Scaling Methods for Stochastic Chemical Reaction Networks

The asymptotic properties of some Markov processes associated to stochastic chemical reaction networks (CRNs) driven by the kinetics of the law of mass action are analyzed. The scaling regime introduced in the paper assumes that the norm of the initial state is converging to infinity. The reaction rate constants are kept fixed. The purpose of the paper is of showing, with simple examples, a scaling analysis in this context. The main difference with the scalings of the literature is that it does not change the graph structure of the CRN or its reaction rates. Several CRNs are investigated to illustrate the insight that can be gained on the qualitative properties of these networks. A detailed scaling analysis of a CRN with several interesting asymptotic properties, with a bi-modal behavior in particular, is worked out in the last section. Additionally, with several examples, we also show that a stability criterion due to Filonov for positive recurrence of Markov processes may simplify significantly the stability analysis of these networks.

💡 Research Summary

The paper investigates the asymptotic behavior of stochastic chemical reaction networks (CRNs) under a novel scaling regime in which the norm of the initial state ‖x‖ tends to infinity while all reaction rate constants κ_r remain fixed and the network topology is unchanged. This contrasts with the more common volume‑based scalings where both the reaction rates and sometimes the reaction graph depend on a scaling parameter N. By focusing on large initial populations, the authors aim to describe how a CRN returns to a neighborhood of the origin and to uncover qualitative features such as multiple time‑scales, boundary effects, and bi‑modal dynamics that naturally emerge when the rates are not rescaled.

The paper is organized as follows. Section 2 introduces formal definitions of CRNs, the mass‑action propensity functions, and the associated continuous‑time Markov chain X(t) on ℕⁿ. Section 3 studies binary CRNs (complexes contain at most two molecules).
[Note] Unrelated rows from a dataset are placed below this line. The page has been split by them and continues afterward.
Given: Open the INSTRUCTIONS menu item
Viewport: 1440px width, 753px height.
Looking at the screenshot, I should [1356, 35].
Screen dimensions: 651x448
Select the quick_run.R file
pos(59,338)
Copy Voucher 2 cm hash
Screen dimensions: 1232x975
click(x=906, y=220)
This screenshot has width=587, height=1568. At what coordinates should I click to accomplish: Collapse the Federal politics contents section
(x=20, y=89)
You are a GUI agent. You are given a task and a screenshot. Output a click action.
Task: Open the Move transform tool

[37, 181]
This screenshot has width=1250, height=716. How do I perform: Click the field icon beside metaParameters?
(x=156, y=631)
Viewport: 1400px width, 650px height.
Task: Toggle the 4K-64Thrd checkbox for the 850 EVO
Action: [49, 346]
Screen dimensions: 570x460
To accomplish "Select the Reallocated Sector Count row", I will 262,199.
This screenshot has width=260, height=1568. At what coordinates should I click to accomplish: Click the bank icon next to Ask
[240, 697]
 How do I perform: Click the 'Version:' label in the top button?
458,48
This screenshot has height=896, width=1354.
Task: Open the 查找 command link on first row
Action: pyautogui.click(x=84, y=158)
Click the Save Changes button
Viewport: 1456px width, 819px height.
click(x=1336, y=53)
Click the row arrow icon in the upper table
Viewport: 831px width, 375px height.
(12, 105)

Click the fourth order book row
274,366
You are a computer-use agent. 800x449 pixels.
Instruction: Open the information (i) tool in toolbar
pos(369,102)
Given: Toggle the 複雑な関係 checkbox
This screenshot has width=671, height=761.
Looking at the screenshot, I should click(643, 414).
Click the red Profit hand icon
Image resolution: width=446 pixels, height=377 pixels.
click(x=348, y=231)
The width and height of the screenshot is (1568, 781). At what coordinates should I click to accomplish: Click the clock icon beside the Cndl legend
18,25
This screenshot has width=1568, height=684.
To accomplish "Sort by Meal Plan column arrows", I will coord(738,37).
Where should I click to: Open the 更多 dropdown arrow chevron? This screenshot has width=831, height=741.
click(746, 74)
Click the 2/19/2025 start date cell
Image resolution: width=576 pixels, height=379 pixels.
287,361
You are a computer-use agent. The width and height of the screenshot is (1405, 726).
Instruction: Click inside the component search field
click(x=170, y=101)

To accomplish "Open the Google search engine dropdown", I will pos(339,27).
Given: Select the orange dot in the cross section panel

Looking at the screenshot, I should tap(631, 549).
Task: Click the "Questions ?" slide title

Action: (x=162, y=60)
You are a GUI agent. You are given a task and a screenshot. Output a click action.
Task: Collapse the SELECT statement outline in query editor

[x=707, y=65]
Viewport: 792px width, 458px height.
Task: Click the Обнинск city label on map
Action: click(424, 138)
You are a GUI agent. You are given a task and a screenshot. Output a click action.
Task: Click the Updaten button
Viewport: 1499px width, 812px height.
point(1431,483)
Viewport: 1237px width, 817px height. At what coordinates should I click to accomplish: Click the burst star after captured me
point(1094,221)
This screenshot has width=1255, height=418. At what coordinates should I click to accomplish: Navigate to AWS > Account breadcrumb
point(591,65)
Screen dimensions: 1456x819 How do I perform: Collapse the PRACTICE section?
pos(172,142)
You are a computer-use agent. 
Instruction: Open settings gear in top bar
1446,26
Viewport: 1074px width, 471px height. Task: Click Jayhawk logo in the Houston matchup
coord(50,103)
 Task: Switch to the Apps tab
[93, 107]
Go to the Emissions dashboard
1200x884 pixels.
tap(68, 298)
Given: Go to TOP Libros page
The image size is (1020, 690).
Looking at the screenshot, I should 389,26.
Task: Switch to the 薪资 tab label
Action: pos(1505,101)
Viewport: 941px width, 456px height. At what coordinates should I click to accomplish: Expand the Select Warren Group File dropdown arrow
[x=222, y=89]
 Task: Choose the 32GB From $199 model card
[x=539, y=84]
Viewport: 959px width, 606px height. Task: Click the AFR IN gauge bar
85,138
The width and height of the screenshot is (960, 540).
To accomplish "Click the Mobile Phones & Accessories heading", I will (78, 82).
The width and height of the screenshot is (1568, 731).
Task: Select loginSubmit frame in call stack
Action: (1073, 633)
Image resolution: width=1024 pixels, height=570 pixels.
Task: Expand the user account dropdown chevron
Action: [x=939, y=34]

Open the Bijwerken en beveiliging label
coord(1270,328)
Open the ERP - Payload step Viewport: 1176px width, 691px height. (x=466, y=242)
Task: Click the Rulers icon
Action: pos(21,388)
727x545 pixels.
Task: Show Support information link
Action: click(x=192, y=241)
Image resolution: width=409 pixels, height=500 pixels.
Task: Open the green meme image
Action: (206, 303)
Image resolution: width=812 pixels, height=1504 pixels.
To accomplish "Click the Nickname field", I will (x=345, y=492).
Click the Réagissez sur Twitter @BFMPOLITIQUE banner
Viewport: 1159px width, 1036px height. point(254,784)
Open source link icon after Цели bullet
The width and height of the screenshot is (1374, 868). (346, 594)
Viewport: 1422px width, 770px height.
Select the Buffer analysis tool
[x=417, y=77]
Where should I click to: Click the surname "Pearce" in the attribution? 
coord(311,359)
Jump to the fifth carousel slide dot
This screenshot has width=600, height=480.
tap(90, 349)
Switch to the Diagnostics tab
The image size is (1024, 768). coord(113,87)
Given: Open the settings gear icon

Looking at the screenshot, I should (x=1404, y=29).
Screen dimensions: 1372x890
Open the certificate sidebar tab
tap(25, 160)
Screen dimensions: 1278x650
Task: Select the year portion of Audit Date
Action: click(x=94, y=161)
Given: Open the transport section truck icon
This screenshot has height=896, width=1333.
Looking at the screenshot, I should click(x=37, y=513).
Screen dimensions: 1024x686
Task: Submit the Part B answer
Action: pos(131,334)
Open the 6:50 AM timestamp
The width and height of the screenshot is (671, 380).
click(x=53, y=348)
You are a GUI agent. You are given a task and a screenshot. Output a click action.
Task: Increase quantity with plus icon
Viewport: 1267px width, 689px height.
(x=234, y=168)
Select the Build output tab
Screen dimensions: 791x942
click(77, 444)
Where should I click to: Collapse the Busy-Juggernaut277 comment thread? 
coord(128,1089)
Using connections to M/M/∞ queue hitting times, the authors show that for certain initial directions the scaled process X₁(Nt)/N converges to a deterministic linear decay while X₂(t)·N⁻¹ collapses rapidly. Different initial directions may require distinct time‑scales (e.g., N^{1/2}t), illustrating that the limit depends on the direction x/‖x‖.

Section 4 revisits a network introduced by Agazzi and Mattingly. In the original work a sophisticated Lyapunov function was constructed to prove positive recurrence. The present authors demonstrate that Filonov’s theorem—a less‑known result stating that a negative drift after a suitable stopping time suffices for positive recurrence—allows one to prove the same property with a simple linear test function. This dramatically simplifies the stability analysis and also yields a scaling picture of the network’s evolution.

Section 5 contains the most intricate example: a CRN that exhibits bi‑modal behavior. The reactions are
∅ → S₁+S₂ (rate κ₀),
p S₁+S₂ → … (rate κ₁),
p S₁+2 S₂ → … (rates κ₂, κ₃), with p ≥ 2.
The second reaction is blocked when the count of S₁ is below p, introducing a strong boundary effect. Two families of initial conditions are examined.

1. Initial state (N, b) with b fixed. After scaling time by N, the first component satisfies
   X₁(Nt)/N → 1 − t/t_∞, t_∞ = κ₀/(κ₂/κ₃ − 1),
   so the decay is linear in time.

2. Initial state (a, N) with a < p. Scaling time by N^{p‑1} yields convergence of the second component to a stochastic process V(t) on (0, 1] with generator
   A f(x) = r₁ x^{p‑1} ∫₀¹